Thaw would not divulge the name of the person who helped him escape. Just call me Houdini, he said. An enterprising reporter decided to find the great magician and solicit a comment. He was that kind of reporter expert in the stupid and inconsequential news story so loved by the papers of the time. Houdini was found in a cemetery in Queens where he was observing the spring on his knees beside his mother’s grave. He looked up with the swollen and laughable face of grief. The reporter stole away. All around the graveyard the dogwood was in flower and the fallen magnolia petals lay in circles under the trees.

Houdini wore a black wool suit and the sleeve of the jacket was torn near the shoulder. His mother had been dead for some months but every morning he awoke with his wound as fresh and painful as if she had died the night before. He had canceled several bookings. He shaved only when he remembered to, which was not often, and with his reddened eyes and stubble and baggy suit he looked like anything but the snappy magician of international fame.

It is a Jewish custom to leave small stones at the gravesite to show that a visit has been made. Mrs. Cecelia Weiss’s burial mound was covered with pebbles and small stones, one upon another, so that a kind of pyramid was forming. He thought of her at rest in the coffin under the earth. He wept bitterly. He wanted to be next to her. He remembered his attempt to escape from a coffin, the terror when he realized he could not. The coffin had a trick lid but he had not anticipated the weight of the earth. He had clawed at the earth, feeling its monumental weight. He had screamed into its impenetrable silence. He knew what it was to be sealed in the earth but he felt now it was the only place for him. What good was life without his beloved little mother?

He hated the spring. The air filled his nose and mouth like clotted soil.

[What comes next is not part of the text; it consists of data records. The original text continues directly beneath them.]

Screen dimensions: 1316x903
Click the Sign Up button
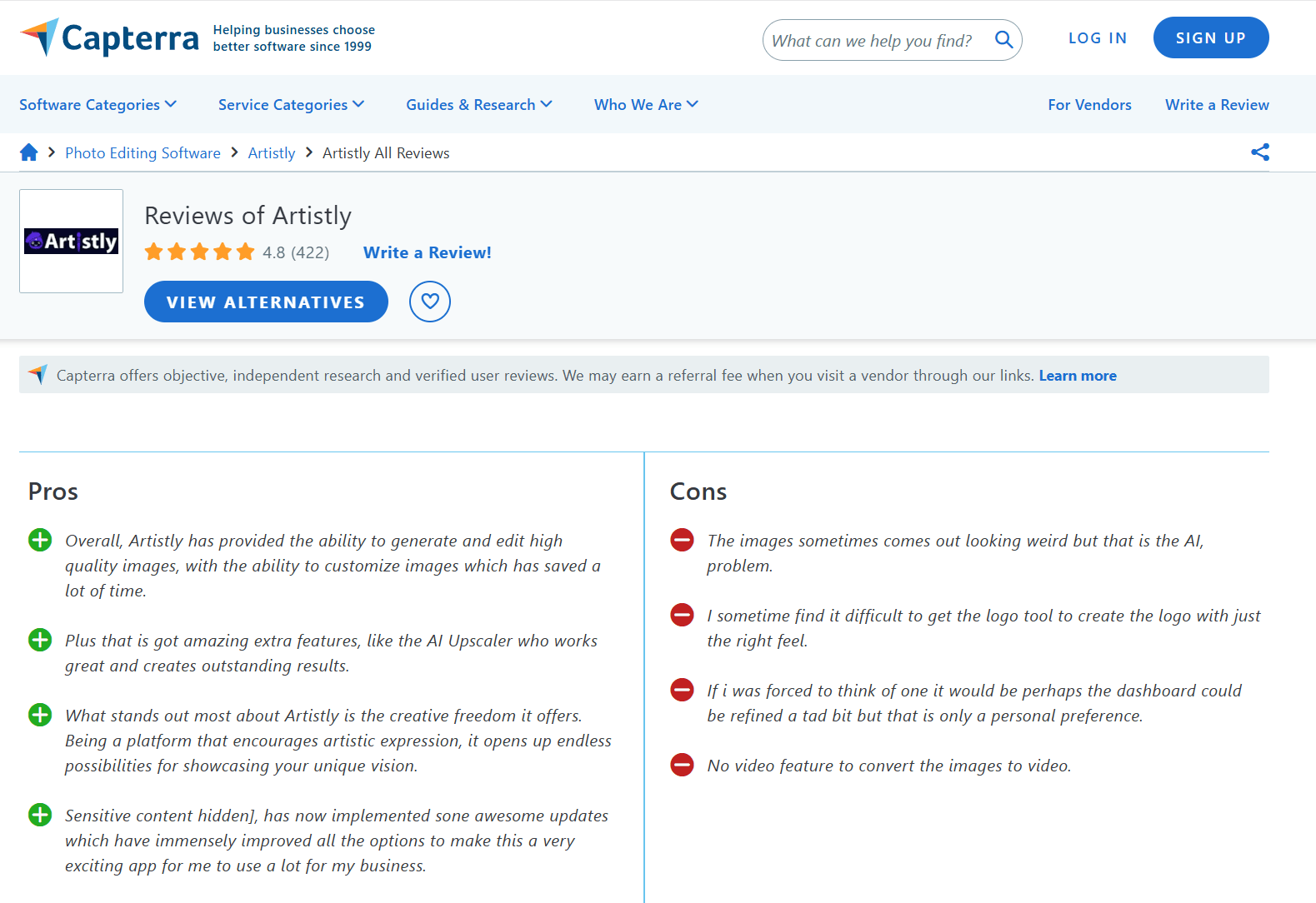pos(1210,38)
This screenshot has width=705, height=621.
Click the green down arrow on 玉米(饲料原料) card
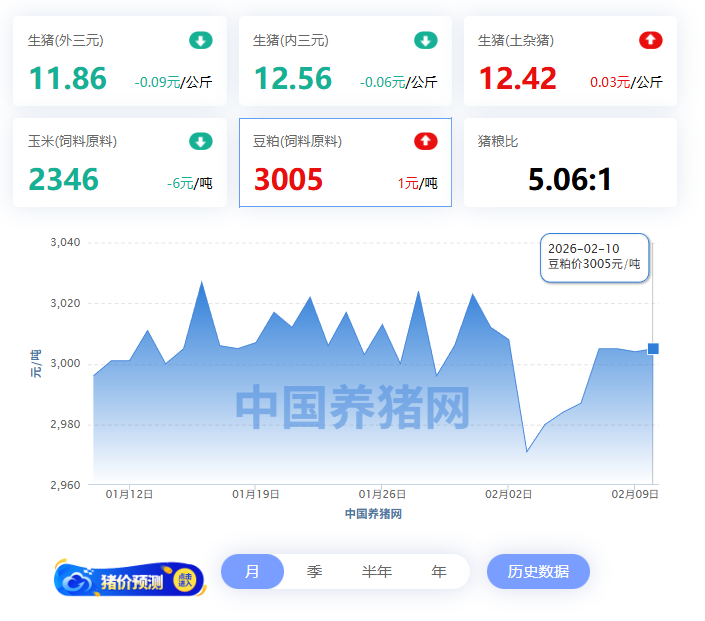pyautogui.click(x=201, y=142)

In his brownstone on 113th Street near Riverside Drive, Houdini arranged framed photographs of his mother to suggest her continuing presence. One close-up he laid on the pillow of her bed. He placed an enlarged photo of her seated in a chair and smiling in the very chair in which she had posed. There was a picture of her in a hat and coat walking up the stairs from the street to the front door. He hung this on the inside of the door. One of her prized possessions had been an oak music box with a glass window in its lid so that one could see the large tined disc in rotation. There were several discs to choose from, but her favorite had been the one that played “Gaudeamus Igitur” on one side and “Columbia the Gem of the Ocean” on the other. Houdini cranked up the music box and played these tunes every evening. He dreamed they were her voice. He had saved the letters she had written to him over the years and now had them translated into English and typed so that he could read them easily and relive them without fear of their turning to dust from overuse. He stood in the door of her closet and breathed the redolence of her wardrobe.

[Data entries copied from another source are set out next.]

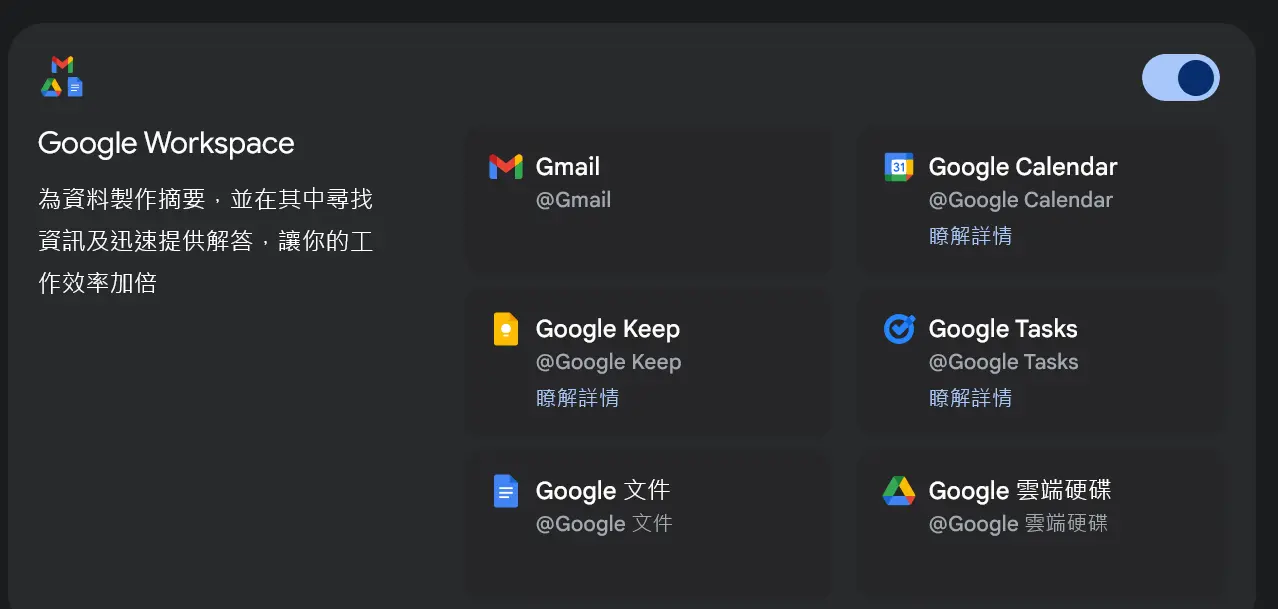Click the Google Workspace combined logo icon
Image resolution: width=1278 pixels, height=609 pixels.
(x=62, y=77)
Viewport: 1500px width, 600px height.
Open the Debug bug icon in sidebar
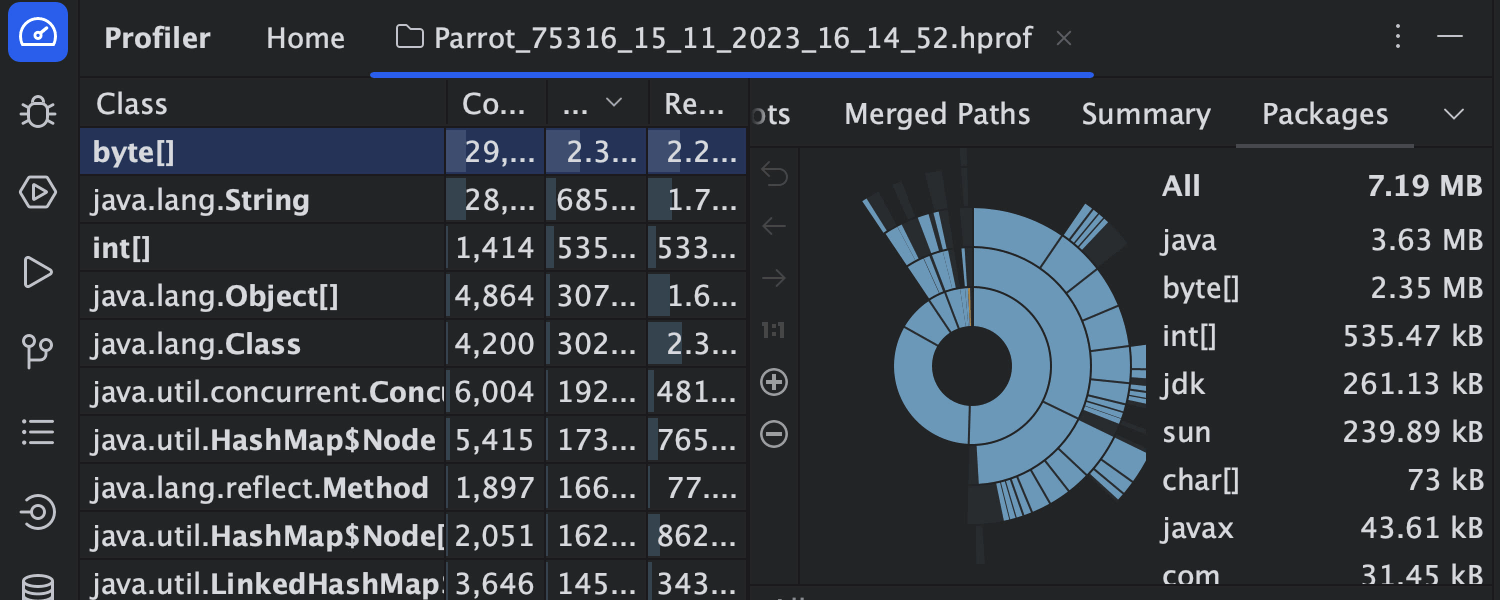38,112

The old woman had taken ill while Houdini was in Europe. He had looked forward to describing to her his meeting with the Archduke Franz Ferdinand, heir to the Austro-Hungarian Empire, but before he could write her she had died. He secured a release from his performing contracts and sailed home as quickly as he could. He remembered nothing of the voyage. He was out of his mind with grief. The burial had been delayed until his return. He learned that she had called for him moments before her death. She had suffered a paralytic stroke. Erich, she had moaned. Erich, Erich. He was tormented with guilt. He was obsessed with the idea that she had wanted to tell him something, that she had something to tell him that she could reveal only then, at the moment of her death.